The right-justified 64-bit value s is deposited into a 64-bit field of all zeros at an arbitrary bit position and the result is returned. The deposited bit field begins at bit position pos and extends to the left (toward the most significant bit) the number of bits specified by len.

__int64 _m64_dep_zi(const int v, const int pos, const int len)

The sign-extended value v (either all 1s or all 0s) is deposited into a 64-bit field of all zeros at an arbitrary bit position and the result is returned. The deposited bit field begins at bit position pos and extends to the left (toward the most significant bit) the number of bits specified by len.

__int64 _m64_extr(__int64 r, const int pos, const int len)

A field is extracted from the 64-bit value r and is returned right-justified and sign extended. The extracted field begins at position pos and extends len bits to the left. The sign is taken from the most significant bit of the extracted field.

__int64 _m64_extru(__int64 r, const int pos, const int len)

A field is extracted from the 64-bit value r and is returned right-justified and zero extended. The extracted field begins at position pos and extends len bits to the left.

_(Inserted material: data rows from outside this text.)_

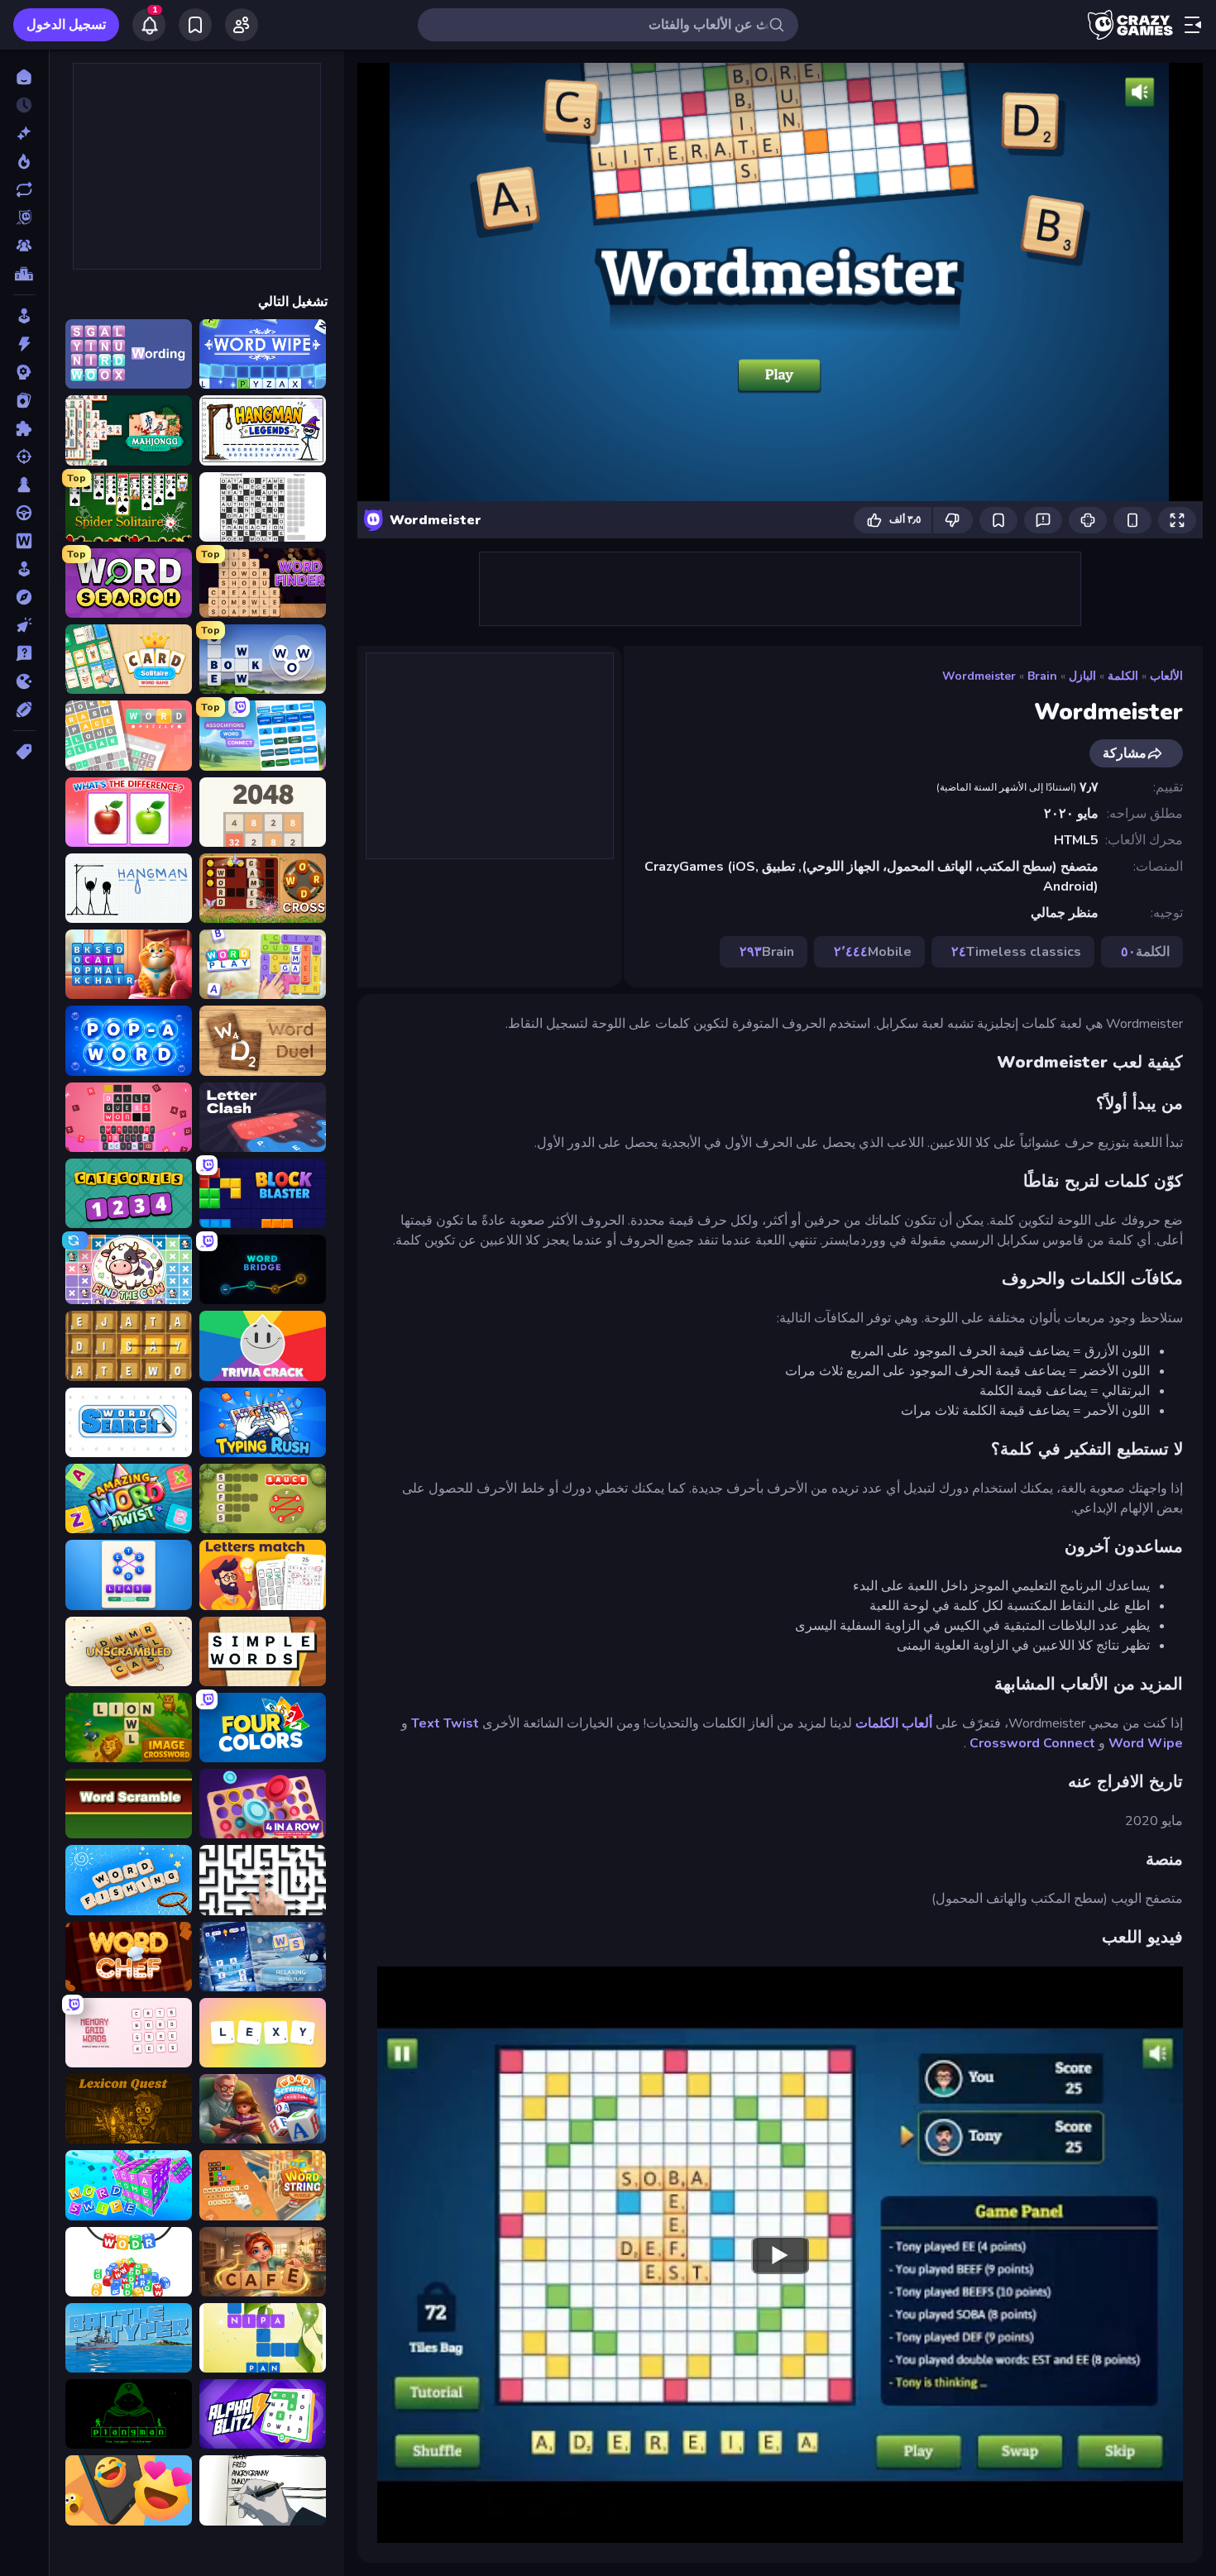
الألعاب (1166, 676)
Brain (1042, 676)
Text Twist (445, 1723)
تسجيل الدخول (66, 25)
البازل (1082, 676)
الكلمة (1123, 676)
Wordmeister (979, 676)
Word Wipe (1145, 1743)
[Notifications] (148, 24)
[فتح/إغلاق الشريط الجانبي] (1193, 25)
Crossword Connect (1032, 1743)
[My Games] (195, 24)
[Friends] (241, 24)
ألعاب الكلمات (893, 1723)
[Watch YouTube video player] (780, 2254)
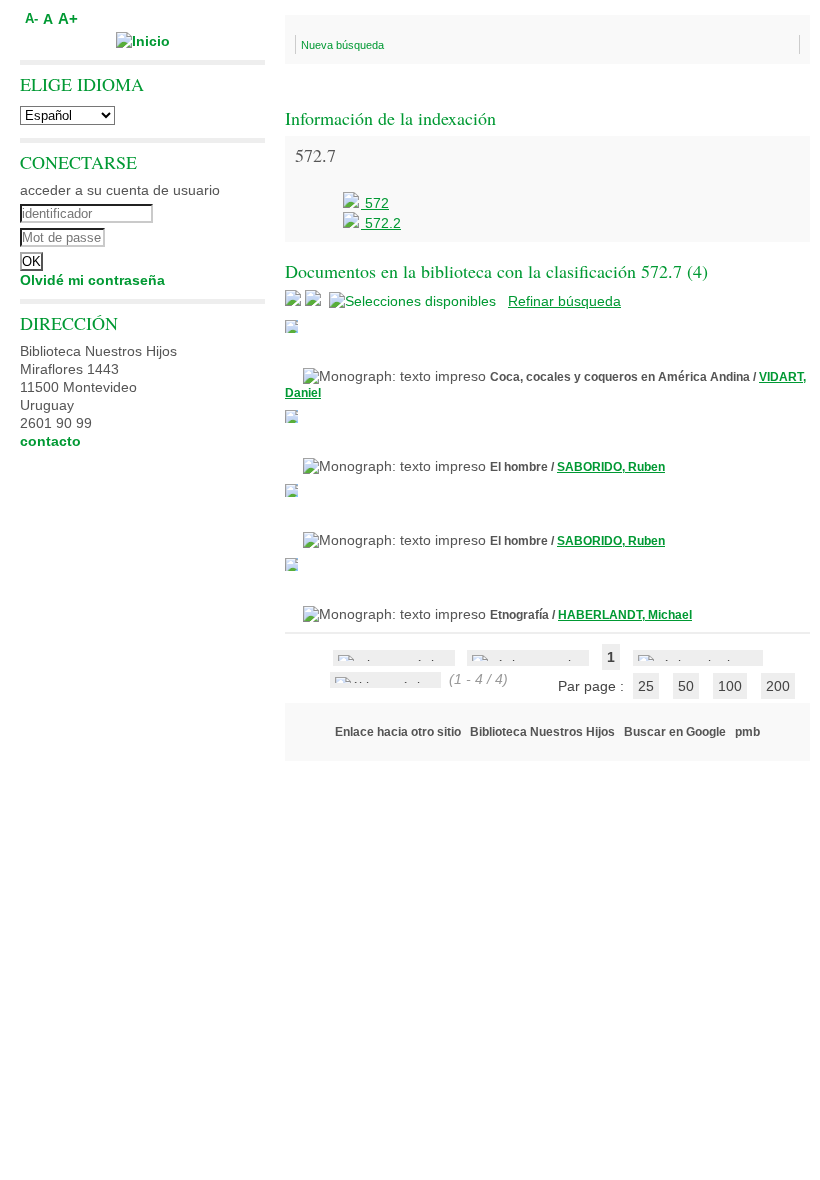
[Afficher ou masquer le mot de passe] (197, 235)
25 (646, 686)
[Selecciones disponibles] (414, 301)
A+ (68, 18)
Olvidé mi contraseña (92, 280)
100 (730, 686)
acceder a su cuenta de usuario (120, 190)
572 (375, 203)
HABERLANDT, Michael (625, 615)
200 (778, 686)
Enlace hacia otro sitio (398, 732)
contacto (50, 441)
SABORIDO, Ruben (611, 467)
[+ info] (291, 326)
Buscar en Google (675, 732)
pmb (747, 732)
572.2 (381, 223)
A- (31, 19)
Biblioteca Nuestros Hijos (542, 732)
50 (686, 686)
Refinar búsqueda (564, 301)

__int64 _m64_xmal(__int64 a, __int64 b, __int64 c)

The 64-bit values a and b are treated as signed integers and multiplied to produce a full 128-bit signed result. The 64-bit value c is zero-extended and added to the product. The least significant 64 bits of the sum are then returned.

__int64 _m64_xmalu(__int64 a, __int64 b, __int64 c)

The 64-bit values a and b are treated as signed integers and multiplied to produce a full 128-bit unsigned result. The 64-bit value c is zero-extended and added to the product. The least significant 64 bits of the sum are then returned.

__int64 _m64_xmah(__int64 a, __int64 b, __int64 c)

The 64-bit values a and b are treated as signed integers and multiplied to produce a full 128-bit signed result. The 64-bit value c is zero-extended and added to the product. The most significant 64 bits of the sum are then returned.

__int64 _m64_xmahu(__int64 a, __int64 b, __int64 c)

The 64-bit values a and b are treated as unsigned integers and multiplied to produce a full 128-bit unsigned result. The 64-bit value c is zero-extended and added to the product. The most significant 64 bits of the sum are then returned.

__int64 _m64_popcnt(__int64 a)

The number of bits in the 64-bit integer a that have the value 1 are counted, and the resulting sum is returned.

__int64 _m64_shladd(__int64 a, const int count, __int64 b)

a is shifted to the left by count bits and then added to b. The result is returned.

__int64 _m64_shrp(__int64 a, __int64 b, const int count)

a and b are concatenated to form a 128-bit value and shifted to the right count bits. The least significant 64 bits of the result are returned.